(Given records Opens)

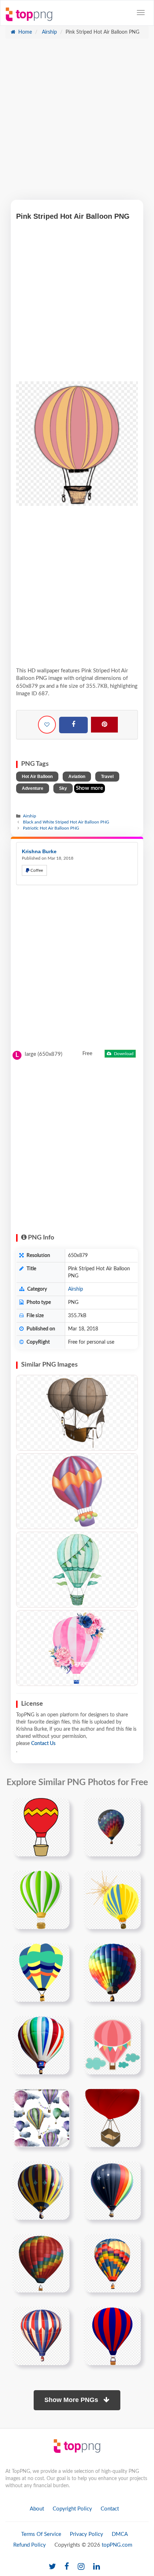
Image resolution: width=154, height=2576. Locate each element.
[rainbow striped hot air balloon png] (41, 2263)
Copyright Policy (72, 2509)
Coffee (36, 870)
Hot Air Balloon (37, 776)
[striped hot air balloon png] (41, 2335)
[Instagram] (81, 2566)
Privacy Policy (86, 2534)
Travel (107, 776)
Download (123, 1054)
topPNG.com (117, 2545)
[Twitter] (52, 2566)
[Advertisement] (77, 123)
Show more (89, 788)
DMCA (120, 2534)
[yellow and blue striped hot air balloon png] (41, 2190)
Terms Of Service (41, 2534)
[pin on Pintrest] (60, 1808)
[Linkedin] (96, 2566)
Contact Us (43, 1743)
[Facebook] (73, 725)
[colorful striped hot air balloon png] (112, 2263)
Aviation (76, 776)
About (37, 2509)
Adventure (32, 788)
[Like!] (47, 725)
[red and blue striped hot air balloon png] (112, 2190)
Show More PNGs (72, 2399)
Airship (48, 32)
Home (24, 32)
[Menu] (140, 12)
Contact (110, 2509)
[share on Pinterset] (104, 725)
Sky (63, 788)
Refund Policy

(Given records Closes)
(Given records Opens)

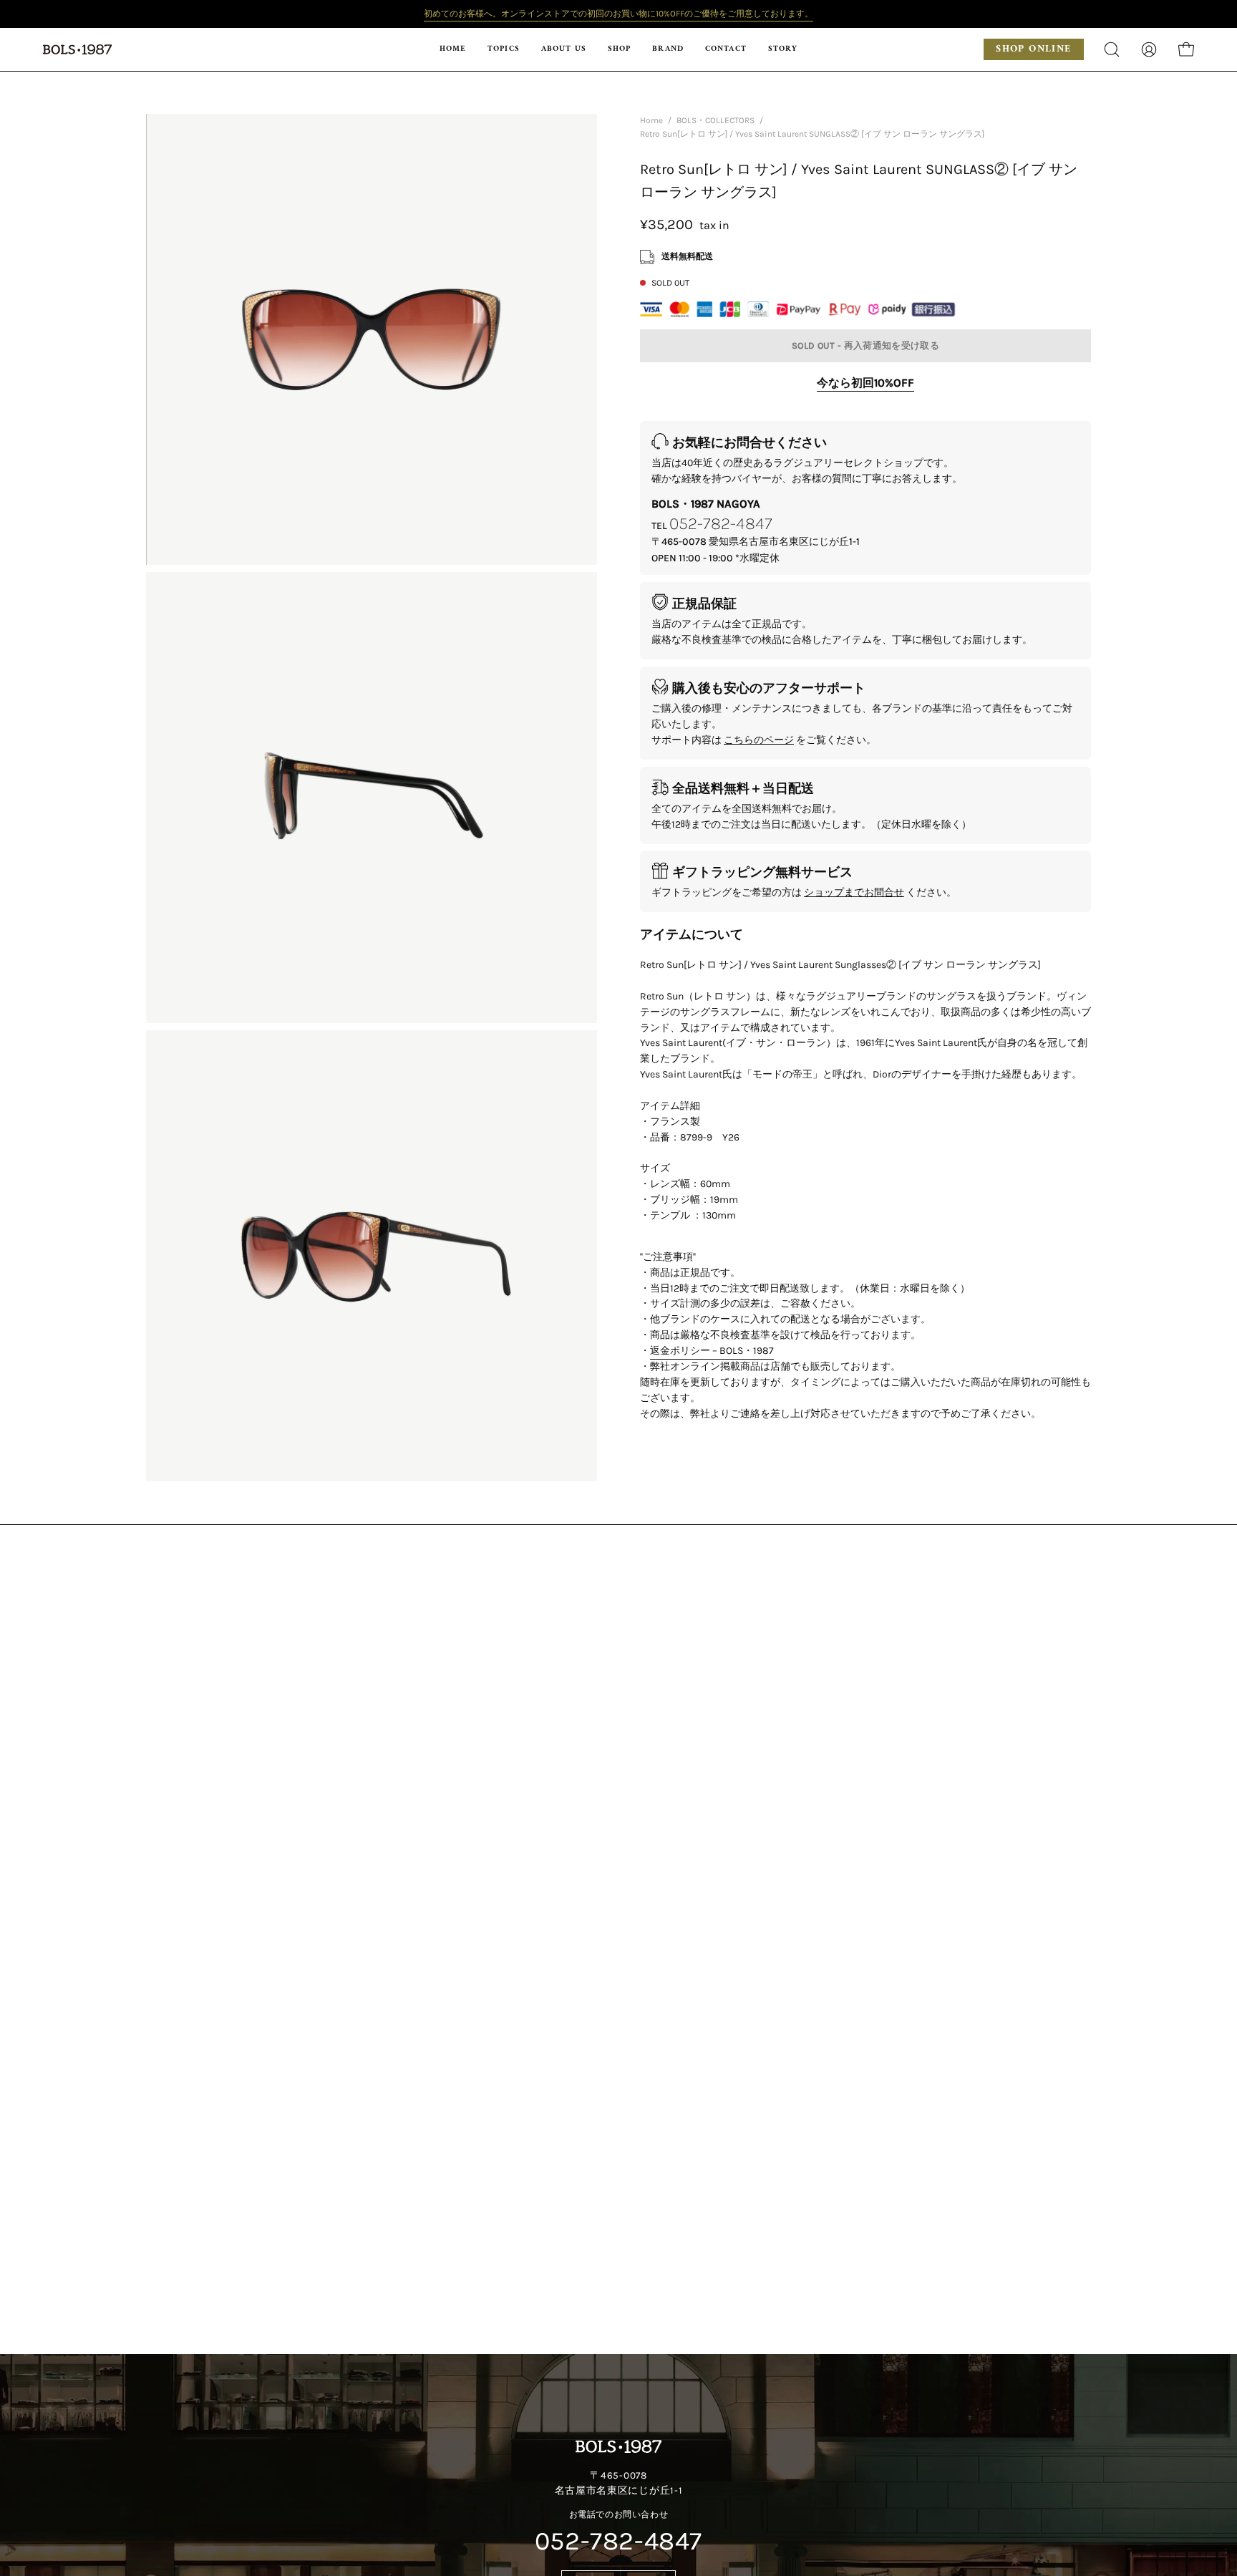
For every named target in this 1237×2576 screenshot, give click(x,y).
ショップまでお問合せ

(Given records Closes)

* _Instructions for the task_: Only one part of the material above is to be transcribed, namely the lines starting with the line that has "Image resolution: width=154, height=2576." and going on through the line that has "topPNG.com (117, 2545)", exactly as they stand.

* _Reply_:
Image resolution: width=154, height=2576. Locate each element.
[rainbow striped hot air balloon png] (41, 2263)
Copyright Policy (72, 2509)
Coffee (36, 870)
Hot Air Balloon (37, 776)
[striped hot air balloon png] (41, 2335)
[Instagram] (81, 2566)
Privacy Policy (86, 2534)
Travel (107, 776)
Download (123, 1054)
topPNG.com (117, 2545)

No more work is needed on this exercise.